Yukarıda bahsi geçtiği gibi Tıbbiyeli Arkadaş grubuyla Türk Ocağına Üye olarak milliyetçi bir duruş sergileyen A.Süheyl Ünver için A. Güner Sayar “…tükenmekte olan bir monarşinin son kuşağına mensubiyeti ve Cumhuriyetin ilanı ile yeni bir siyasal rejimin inşası ile kurtuluş ve kuruluşta emeği geçenlere, hususiyle Mustafa Kemal Atatürk’e olan bağlılığı müsellemdir” (S:27) der ve onun “… Allah, Türk düşmanına acımıyor” (S:29) sözünü naklederek Türklüğe verdiği kıymeti ortaya koyarak onu Türk devletinin ve kültür hayatının sürekliliğine inanan birsi olarak tanımlar. A.Süheyl Ünver ve ailesinin Bulgaristan Tırnova’dan göçen bir aileye mensup olmaları dolayısıyla yaşamış oldukları mağduriyetler ve vatan özlemi sevki tabi olarak onu diğer insanlara nazaran daha şuurlu ve mutedil bir milli duruş sergilemeye sevk etiğini düşünüyorum.
Ayrıca Ahmet Güner Sayar, A.Süheyl Ünver’in ve hocalarının tarikat, tasavvuf, cemaat, başına adam toplamak, tekke zaviyelerin fonksiyonları, devrinin tamamlanıp tamamlanmadığı, tekke ve cemaatlerin yardım toplayarak ve ticaret yaparak ekonomik bir güç olmaları, geçim sağlayacak bir fonksiyon görmeleri hususlarında ki bakış açılarını ve görüşlerini, gösterdikleri tavır ve davranışlarını uzunca yazdığı önsöz bölümünde gayet açık ortaya koymuş.
Peygamber Efendimizin bir hadis-i şerifi “Bana her müşkül olduğunuz hususta soru sormayınız. Bildiğiniz üzere yapınız. Yoksa ben cevap verirsem o konuda sadece o yolu takip etmek zorunda alırsınız” mealindedir. Amiş Efendi de bu hadise benzer bir söz söylemiş ve Allah dostlarının sözlerinin de tutulması gerektiğini dolayısıyla bildirmiştir. “ ‘Efendim! Emret deyip durmayın’ Fem-i saadetlerini göstererek: ‘Buradan bir şey çıkar, yapmazsınız, mesul olursunuz” (S:95)

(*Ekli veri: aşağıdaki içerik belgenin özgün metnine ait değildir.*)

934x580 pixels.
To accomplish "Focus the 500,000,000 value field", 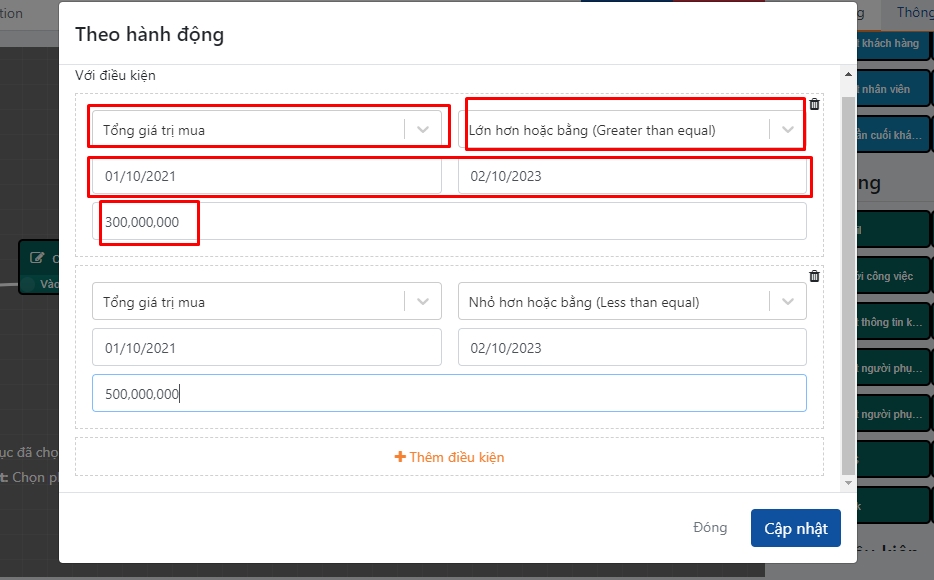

Şu ana kadar A.Süheyl Ünver’den, Ahmet Amiş Efendiden, Kuşadalı İbrahim Efendiden, Balıkesirli Abdulaziz Mecdi Tolun’dan nakledilen sözlerin altına açıklamalar da yazılsaydı daha kolay anlaşılır olacaktır. Çünkü sözler alınan notlardan ibaret olması ve not tutarken mevzuu yakalayıp söyleneni eksiksiz yazıya aktarmanın mümkün olmaması dolayısıyla o andaki konu bütünlüğünü tamamen aktarmakta yetersizi kalıyor. Bu haliyle sözleri anlamak zorlaşıyor, birbirinden bağımsız, konu bütünlüğü olmayan, sırlı sözlerin peş peşe sıralanması sanki ilgisiz absurt bir söz gibi görünmesine sebep oluyor. Okuyucu kitaptan ayrı olarak geniş bir tefekkür ile sözlerin hikmet ve sırlarını anlamaya çalışmalıdır.

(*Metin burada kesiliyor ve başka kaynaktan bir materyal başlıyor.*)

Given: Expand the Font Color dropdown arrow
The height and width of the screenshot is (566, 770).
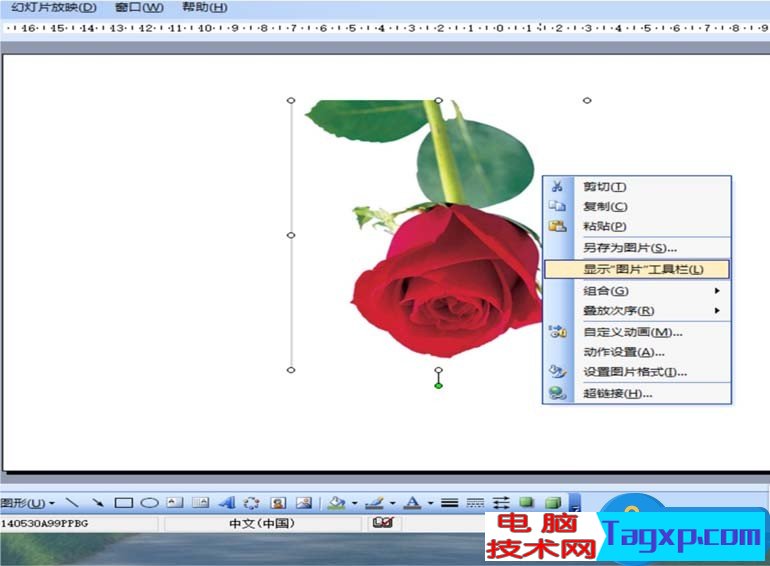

A.Süheyl Ünver Türkiye’de artık bir darb-ı mesel haline gelmiş bir sözü talebelerine de bir derste ifade ediyor.“Dünyada en iyi Müslüman olanlar Türkler. Onu bildikleri için herkes Türk’e düşman.” (S:138) Allah’a teslimiyette sahabeden sonra belki de başka bir milletin adı bu derecede ön çıkmamıştır. Her şeyin yozlaşmaya başladığı bir dönemde Müslüman olan Türkler İlay-ı kelimetullah için savaşmış, Allah’ın kelamını cihana yaymıştır. Sonra da İslam’ı ve Müslümanları korumak için kendi canını sebil ederek yedi düvelin önüne siper olarak sermiştir.
A. Süheyl Ünver İslam’ın modern ya da pozitif bilimlere bakışını da “Fen, İslamiyet’in koyduğu esasların tahlilhanesidir. Peygamberimiz’in sözleri de, fenne aykırı değildir.” (S:139) ve “Allah’ı anlamak isteyen fende ileri gidecek.” (S:139) sözleriyle ortaya koymuştur. Bu konuda yıllar önce bizim lise yıllarımızda Japonların “Eğer yemeğinize bir sinek düşerse onu yemeğe batırıp çıkarın ve yemeye devam edin” manasındaki bir hadisi şerifin anlattıklarını pozitif bilimle inceleyerek sineğin bir kanadında zehir diğer kanadında ise panzehir olduğunu, biz o an hangi kanadında panzehir olduğunu bilemediğimiz için iki kanadını da yemeğe batırmakla eğer zehir yemeğe temas etmişse diğer kanadını batırmakla o zehri nötürleştirmiş olunduğu tespitlerini yaparak ortaya koyduklarını Türkiye’de matbuat yazmıştır.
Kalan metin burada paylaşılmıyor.